Freedom of expression, prohibition of war propaganda and of advocacy of national, racial or religious hatred


448. With reference to those issues, members of the Committee wished to know whether the Government had taken any decision to prohibit, through legislation, the dissemination of racist propaganda and, if so, what provisions such legislation contained. Members also wished to receive additional information on the status and composition of the Australian Press Council and the procedure for the renewal of broadcasting licences. They also wished to know about the Australian Broadcasting Corporation's policy of neutrality and asked whether it could be challenged before the Australian Broadcasting Tribunal or the courts.


449. In his reply, the representative of the State party said that his Government had some difficulty with any proposals that would restrict freedom of speech and had, accordingly, maintained a reservation to article 19 of the Covenant. The whole issue of restricting freedom of expression had been examined by the former Human Rights Commission and was under active consideration at the federal level. Applications for the renewal of broadcasting licences were considered at a public inquiry by the Australian Broadcasting Tribunal, which inquired, in particular, into the applicant's record with respect to the fair presentation of public issues. The Australian Broadcasting Corporations's policy of neutrality, which consisted of presenting opposing points of view, was protected by legislation and bolstered by tradition. The Corporation did not come under the jurisdiction of the Tribunal. The Australian Press Council was a voluntary body composed of managers of the leading newspapers and its role was to consider complaints from the public and to guard against offensive reporting.


Freedom of assembly and association


450. With reference to that issue, members of the Committee requested clarification of the legal situation on peaceful assembly in Australia and asked whether it was consistent with the Government's obligations under the Covenant. They also asked for an elaboration of the circumstances which led to the deregistration of the Builders Labourers' Federation and inquired whether there was nay judicial remedy in cases where an industrial union was deregistered and what measures had been taken to prevent abuse of laws relating to freedom of association.


451. In his reply, the representative of the State party explained that under common law the rights of peaceful assembly and freedom of association could be exercised, subject only to restrictions based on public order and public safety. Statutory provisions required the organizers of public assemblies to notify the public authorities of proposed assemblies and processions and to enable those authorities to object to or prohibit such assemblies in the interest of public order. The scope for judicial, and administrative review of such decisions varied from State to State. In certain respects, the laws of the States could be amended to bring them more closely into line with the Covenant. Regarding the deregistration of the Builders Labourers' Federation, the Australian Conciliation and Arbitration Commission had found that the Federation had, on numerous occasions, committed fundamental breaches of industrial agreements and of undertakings given to the Industrial Registrar, employers, the Minister of Employment and Industrial Relations and the Commission itself. Deregistration did not restrict freedom of association at all, since the position of trade unions even outside the industrial system - outside the Australian conciliation and arbitration system - was fully guaranteed under law. Deregistration simply removed the privilege of taking part in the arbitration system. It was always possible for actions to be challenged in the courts and, in the case of the Builders Labourers' Federation, several such challenges had in fact been made, all of them unsuccessfully. The Commonwealth Crimes Act had never been used against trade unions, even in extreme circumstances, and had not led to any infringement of rights.

DATA SHOWN:

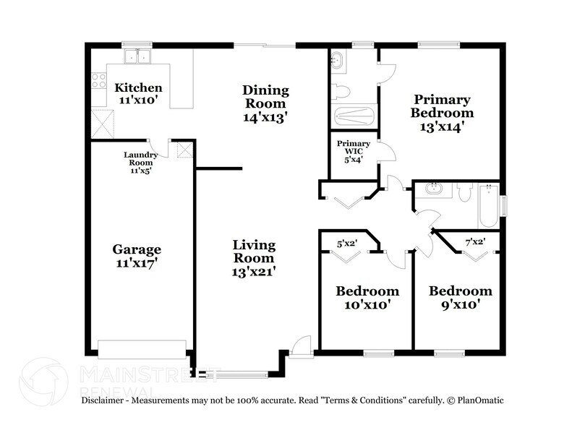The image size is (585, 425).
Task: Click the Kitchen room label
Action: [x=138, y=88]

THE REQUEST: Using the report excerpt on Australia above, decide whether each statement agrees with it. For each, answer yes or no and quote the deciding words. (a) The Australian Broadcasting Corporation came under the jurisdiction of the Australian Broadcasting Tribunal. (b) The Australian Press Council was a voluntary body made up of managers of leading newspapers. (c) Court challenges in the case of the Builders Labourers' Federation had succeeded.

EXERCISE SOLUTION:
(a) No: "The Corporation did not come under the jurisdiction of the Tribunal."
(b) Yes: "The Australian Press Council was a voluntary body composed of managers of the leading newspapers"
(c) No: "several such challenges had in fact been made, all of them unsuccessfully"